Gloria Talbott was born February 7, 1931 in Glendale in Los Angeles County, California, a city co-founded by one of her grandfathers. Her sister, Lori Talbott, also became an actress. Talbott began her career as a child actress in such films as “Maytime” (1937) , “Sweet and Low-down” (1944) and “A Tree Grows In Brooklyn” (1945). After leaving school, Talbott formed a dramatic group and played “arena”-style shows at various clubs. After a three-year hiatus from acting (1948-50) due to marriage, motherhood and a divorce, she resumed her career, working regularly in both television and films. Talbott appeared films such as “Desert Pursuit” (1952), “Crashout” (1955), the Humphrey Bogart comedy “We’re No Angels” (1955), “Lucy Gallant” (1955), and “All That Heaven Allows” (1955). Some of her other movies include “The Oklahoman” (1957) with Joel McCrae and Barbara Hale, “Cattle Empire” (1958), and “The Oregon Trail” (1959) with Fred MacMurray. Talbott also became known as a ‘scream queen’ in the late 1950’s after appearing in a number of horror films including “The Daughter of Dr. Jekyll” (1957), “The Cyclops” (1957), “I Married a Monster from Outer Space” (1958) and “The Leech Woman” (1960). Her final film role was as Bri Quince in the 1966 Western film “An Eye for an Eye”.

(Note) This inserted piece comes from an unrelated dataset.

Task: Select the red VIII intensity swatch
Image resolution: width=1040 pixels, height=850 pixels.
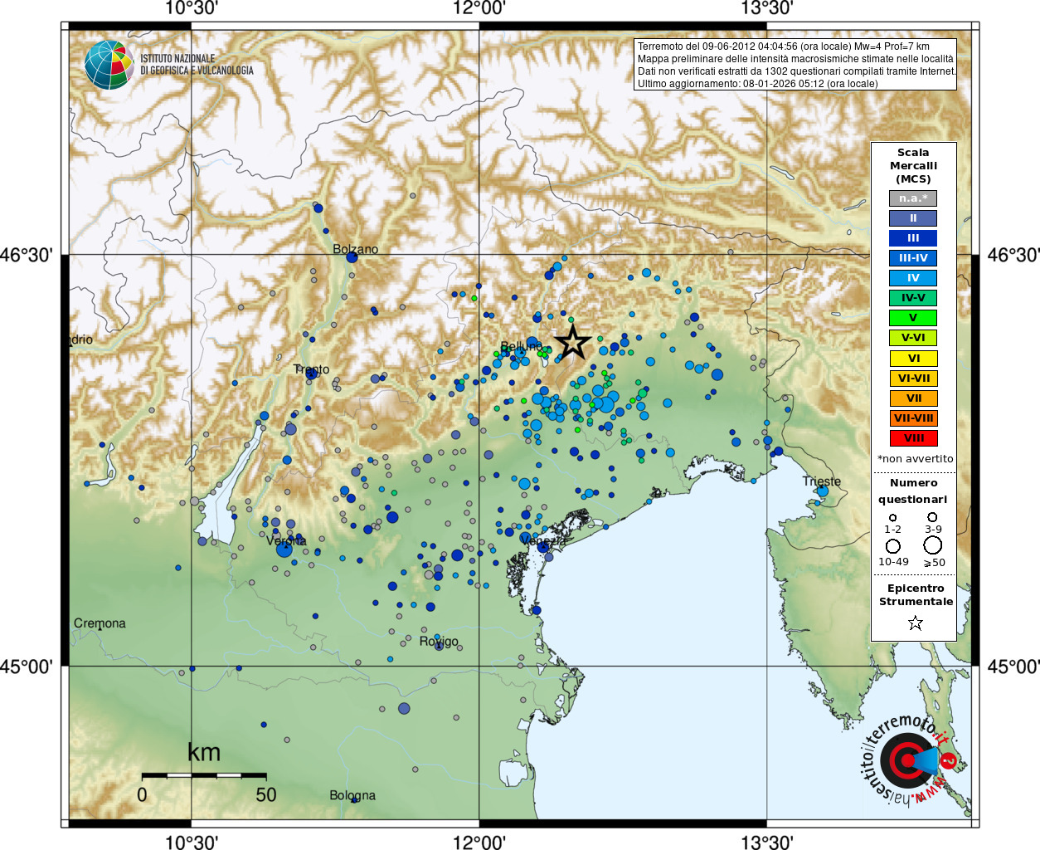Action: [x=913, y=438]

During the 1950’s and 60’s Talbott also worked extensively in television. Some of her many television credits include appearances in shows and television movies such as “Adventures of Wild Bill Hickok” (1951), “Hopalong Cassidy” (1953), “TV Reader’s Digest” episode ‘America’s First Great Lady’ as Pocahontas (1955), “Fireside Theatre” (four episodes in 1953 and 54), “Adventures of Superman” (1956), “Zane Grey Theater” (1956), three episodes in “The Restless Gun” (1958), “Zorro” (four episodes in 1959), “Wanted: Dead or Alive” (three episodes 1958-1960), “Rawhide” (three episodes 1959-1961), “The Untouchables” (1962), “Laramie” (four episodes 1960-1963), “Gunsmoke” (three episodes 1955-1963), “Lassie” (1965), and Perry Mason (four episodes 1961-1966).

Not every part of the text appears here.